Italiani scettici sul lungotermismo, ma un terzo teme l’estinzione umana entro 300 anni
La rilevazione di Swg sul nostro rapporto con l’ideologia in voga nella Silicon Valley, la sopravvivenza della specie e la ricerca di altri pianeti abitabili.
In alcune frange della società americana, specialmente tra i miliardari del tech, sta prendendo piede il lungotermismo, la corrente di pensiero che pone l’accento sulle prospettive di lungo e lunghissimo termine, mettendo in secondo piano le problematiche legate al futuro prossimo. Negli ultimi anni il longtermism è diventato rapidamente un movimento, anche grazie all’appoggio finanziario di imprenditori come Elon Musk e Sam Altman. In parallelo, crescenti voci critiche hanno tacciato questa filosofia di ambiguità e fanatismo, poiché pone in secondo piano i bisogni reali delle persone a beneficio delle teorie di ristrette élite. Ma quali reazioni suscita negli italiani?
Solo il 7% degli intervistati è totalmente d’accordo con il lungotermismo, anche se chi è concorde almeno in parte con questa scuola di pensiero è quasi un italiano su quattro. È quanto emerge dal sondaggio Radar Swg del 21-27 ottobre condotto su un campione di 800 soggetti.
La società di ricerca ha esplorato anche le opinioni degli italiani sul rischio estinzione per il genere umano: le risposte, in un’ottica d’insieme, sono abbastanza sorprendenti. Se appena il 10% pensa che il genere umano sia a rischio estinzione entro la fine del secolo, ben il 23% fa propria questa prospettiva in uno scenario a due o trecento anni. In sintesi, oggi un italiano su tre ritiene che l’umanità potrebbe realmente estinguersi entro tre secoli.

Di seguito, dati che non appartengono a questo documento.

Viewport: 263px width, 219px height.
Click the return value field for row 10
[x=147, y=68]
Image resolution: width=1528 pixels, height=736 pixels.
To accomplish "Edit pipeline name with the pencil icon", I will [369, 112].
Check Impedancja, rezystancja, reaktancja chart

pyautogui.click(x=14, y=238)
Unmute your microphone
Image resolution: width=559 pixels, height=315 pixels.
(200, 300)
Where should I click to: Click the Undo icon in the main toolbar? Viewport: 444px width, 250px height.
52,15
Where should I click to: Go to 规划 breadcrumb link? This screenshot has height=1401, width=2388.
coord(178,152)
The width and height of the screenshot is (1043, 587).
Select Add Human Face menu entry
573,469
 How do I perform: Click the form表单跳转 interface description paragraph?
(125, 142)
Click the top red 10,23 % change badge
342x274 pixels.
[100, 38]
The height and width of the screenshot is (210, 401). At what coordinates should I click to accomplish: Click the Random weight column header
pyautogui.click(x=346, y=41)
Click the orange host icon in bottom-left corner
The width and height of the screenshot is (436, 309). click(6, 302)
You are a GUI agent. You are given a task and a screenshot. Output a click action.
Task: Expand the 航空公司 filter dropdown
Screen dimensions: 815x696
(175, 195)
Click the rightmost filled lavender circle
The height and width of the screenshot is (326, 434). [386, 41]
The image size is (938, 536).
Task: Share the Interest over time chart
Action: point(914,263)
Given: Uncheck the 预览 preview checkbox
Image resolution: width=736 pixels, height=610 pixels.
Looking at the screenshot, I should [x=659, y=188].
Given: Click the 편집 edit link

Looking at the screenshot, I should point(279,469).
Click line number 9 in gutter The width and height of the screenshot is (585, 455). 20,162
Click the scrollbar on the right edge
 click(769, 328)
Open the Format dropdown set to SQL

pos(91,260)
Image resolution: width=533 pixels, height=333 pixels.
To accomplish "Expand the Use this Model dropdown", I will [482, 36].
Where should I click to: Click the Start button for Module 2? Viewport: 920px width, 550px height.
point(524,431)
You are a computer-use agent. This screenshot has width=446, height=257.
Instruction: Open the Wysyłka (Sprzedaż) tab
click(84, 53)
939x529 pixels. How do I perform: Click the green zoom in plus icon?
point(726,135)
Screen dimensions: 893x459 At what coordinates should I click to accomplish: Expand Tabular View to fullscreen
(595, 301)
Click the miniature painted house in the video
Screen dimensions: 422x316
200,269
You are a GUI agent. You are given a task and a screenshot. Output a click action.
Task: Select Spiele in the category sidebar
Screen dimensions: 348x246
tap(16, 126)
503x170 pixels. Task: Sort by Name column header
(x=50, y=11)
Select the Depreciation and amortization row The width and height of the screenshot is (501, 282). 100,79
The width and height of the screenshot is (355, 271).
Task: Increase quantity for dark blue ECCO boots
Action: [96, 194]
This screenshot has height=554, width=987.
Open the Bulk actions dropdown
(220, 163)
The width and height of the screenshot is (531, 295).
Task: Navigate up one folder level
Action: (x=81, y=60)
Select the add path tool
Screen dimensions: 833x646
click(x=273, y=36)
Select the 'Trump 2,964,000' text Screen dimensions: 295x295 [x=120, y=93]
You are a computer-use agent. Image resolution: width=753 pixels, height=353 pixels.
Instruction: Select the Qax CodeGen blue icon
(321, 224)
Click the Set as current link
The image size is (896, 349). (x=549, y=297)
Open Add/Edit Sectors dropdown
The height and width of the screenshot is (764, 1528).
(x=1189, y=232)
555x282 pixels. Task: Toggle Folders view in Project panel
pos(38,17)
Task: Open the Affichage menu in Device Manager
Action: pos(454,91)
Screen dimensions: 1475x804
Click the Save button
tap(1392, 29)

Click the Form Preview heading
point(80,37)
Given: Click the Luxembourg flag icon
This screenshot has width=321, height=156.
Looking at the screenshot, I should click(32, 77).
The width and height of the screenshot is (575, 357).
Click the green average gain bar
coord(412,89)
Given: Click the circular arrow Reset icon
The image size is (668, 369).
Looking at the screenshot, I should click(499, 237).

Rilevante il quesito sulla necessità di investire in tecnologia per trovare altri pianeti abitabili e raggiungibili, in modo da essere pronti quando la terra sarà invivibile. L’8% dei rispondenti si è detto d’accordo con questa affermazione, giudicandola una priorità, mentre il 32% pensa che prima o poi bisognerà farlo, ma non vadano impegnate troppe risorse al momento su questi progetti.
Un dilemma centrale esplorato dalla survey ha riguardato l’importanza di far sopravvivere il genere umano il più possibile, oppure se considerare l’estinzione un elemento inevitabile. Circa il 50% degli intervistati sostiene la necessità di garantire la continuazione della specie umana, ma c'è anche una minoranza non così esigua (37%) che considera accettabile un ciclo naturale che possa includere l’estinzione. Significative le differenze generazionali: tra i giovani prevale un atteggiamento decisamente più fatalista sull’estinzione rispetto ai senior.
A proposito di nuove generazioni, pianificare i risparmi genera stress proprio tra i più giovani, che faticano a tenere in ordine i conti e vorrebbero maggiore supporto dalle banche. Se in generale il risparmio appare difficile per molti italiani, sono i Millennials e gli appartenenti alla Generazione Z coloro i quali hanno maggiori difficoltà a risparmiare. Questo dato, dice Swg, riflette una prospettiva futura in cui la stabilità finanziaria potrebbe diventare sempre più complessa da raggiungere, condizionando così anche il benessere e la capacità di investimento nelle nuove generazioni. Infine, parlare di soldi divide: per i Boomer se ne può e se ne deve parlare apertamente, per i più giovani è un tema scomodo, che provoca tensione e imbarazzo.